Сколько стоит человек. Повесть о пережитом в 12 тетрадях и 6 томах., стр. 231

Не то беда, что это вообще имеет очень мало общего с искусством, ведь и портреты святых, царей и вельмож тоже далеки от жизненной правды, но они красивы, выполнены со вкусом и из хорошего материала. А что можно сказать о больших полотнах, на которых жухлыми красками нарисованы иллюстрации к сводкам Информбюро, или о бесконечных рядах газетных карикатур? В свое время и на своем месте они были уместны. Но отвести им лучшие залы в художественном музее?!

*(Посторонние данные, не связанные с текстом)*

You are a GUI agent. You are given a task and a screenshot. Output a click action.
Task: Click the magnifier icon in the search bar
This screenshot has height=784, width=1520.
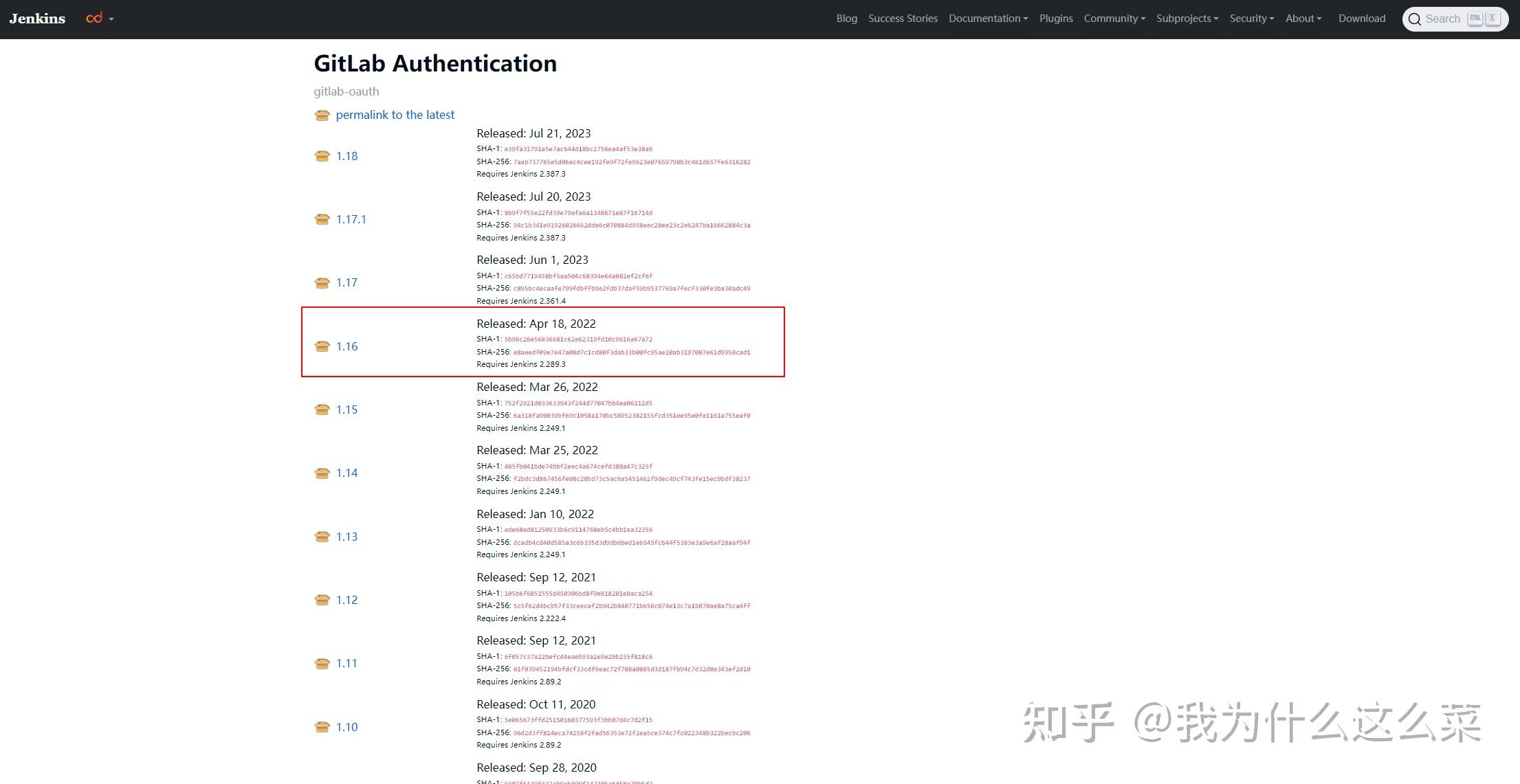1416,19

В этих десяти или одиннадцати залах мне понравилась одна картина: «Письмо с фронта» Лактионова, и то потому, что очень хорошо передан солнечный луч, пробившийся сквозь щель и падающий на доски крыльца.

В величественном здании — Пушкинская Аудитория [1]. Больше всего понравился мне там отдел скульптуры. Одна фигура «Кондотьера» — огромная, на еще более огромном коне — чего стоит!

Вообще я могу часами любоваться скульптурами, будь то миниатюры Паоло Трубецкого, резьба по дереву Антокольского или «Ручеек» Родена. Только, избави Бог, не топорные уроды в плащ-палатках или в спортивных футболках!

Нищенка и мороженое

Самым приятным районом Москвы мне с самого начала показался Старый Арбат. Там, на третьем этаже дома № 45 я встретила одного из «друзей-однополчан» — бывшего норильчана, сотрудника морга Дмоховского. Убежденный патриот Арбата, он, наверное, как-то повлиял на меня. Несмотря на то, что сильно болел астмой, Дмоховский ознакомил меня с Москвой. Где мог, сам меня сопровождал, а если не мог, то помогал советом.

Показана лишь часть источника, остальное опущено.